Gauging whether an applicant has an innate gift for writing, an ear for the language, is the dark art in this whole process. I really can't put it into words. But when I come across such essays, it's as if the screen glows. I can't stop smiling.
Over the years, I've also noticed a few things that I've mentally filed under "kids these days." For instance, more than one applicant has written an essay stating how much they want to study at [competing program's name here]. Oops, they forgot to switch every institution name to UC Santa Cruz! That's a rather big oops.
Missing an appointment is even worse. When I set up a phone interview, I ask the candidate to call me. Most of them hit that time on the button. If I get a panicked e-mail a day later, that tells me something about the student's organizational skills.
Please use the proper salutation in your messages. Starting an e-mail with "Hi," followed by no name, just doesn't cut it. I do chuckle a bit when students write "Dear Dr. Irion," because that degree and I missed each other by quite a few years. But it's a far sight better than "Hi." And, review each message for typos before you send it. You're contacting a journalism program, and you're applying to enter one of the most detail-oriented professions around.
You'd think no one would write to a grad program director in all lower case, or use a few texting abbreviations, or toss in an emoticon, or emphasize excitement with exclamation points. But yes, some students do. omg, one glorious message featured all four!! I have no idea where that applicant is now.
Speaking of e-mail etiquette, please do respond — especially when I take the time to explain how you might make yourself a stronger candidate in the next year or two. We've had many students over the years who took this constructive advice, explored writing on their own for a while, and then returned with a new perspective and some great clips.
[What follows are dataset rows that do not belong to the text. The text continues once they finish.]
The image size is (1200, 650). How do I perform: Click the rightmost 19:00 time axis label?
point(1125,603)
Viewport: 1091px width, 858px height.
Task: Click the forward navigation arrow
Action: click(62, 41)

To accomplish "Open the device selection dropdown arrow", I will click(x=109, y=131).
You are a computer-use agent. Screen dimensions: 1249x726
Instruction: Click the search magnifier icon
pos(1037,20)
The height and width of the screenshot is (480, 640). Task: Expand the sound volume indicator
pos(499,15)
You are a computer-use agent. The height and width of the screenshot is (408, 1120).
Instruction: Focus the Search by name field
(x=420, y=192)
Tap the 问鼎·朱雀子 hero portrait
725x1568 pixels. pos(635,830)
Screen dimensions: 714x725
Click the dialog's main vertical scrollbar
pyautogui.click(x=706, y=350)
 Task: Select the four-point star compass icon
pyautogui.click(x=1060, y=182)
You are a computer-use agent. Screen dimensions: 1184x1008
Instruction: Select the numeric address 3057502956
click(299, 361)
They didn't give up, and they kept in touch. When applicants just vanish after getting a long, personalized letter of denial, they slam the door on their future chances here.
I realize that you probably don't like taking standardized exams to get into a writing program. And yes, the grading of that analytical writing GRE is mysterious to me, too. However, we need some initial screen, some quantitative measure in this otherwise very qualitative review. There's a correlation, albeit a broad one, between certain scores and the writing we see in our coursework and beyond. Sending a 4,000-word anti-GRE manifesto, as one applicant did a couple of years ago, probably won't help your cause.
Finally, keep in mind that each time we interact — by e-mail, by phone, or in person — you are making an impression. So much of this business hinges upon the first impressions you make as a reporter with a source, as a freelance contributor to a new editor, and as a professional colleague with fellow writers. Science writers love their networks, and we help each other. If you're prompt, engaged, informed, and fun in good measure, we'll remember all of those things.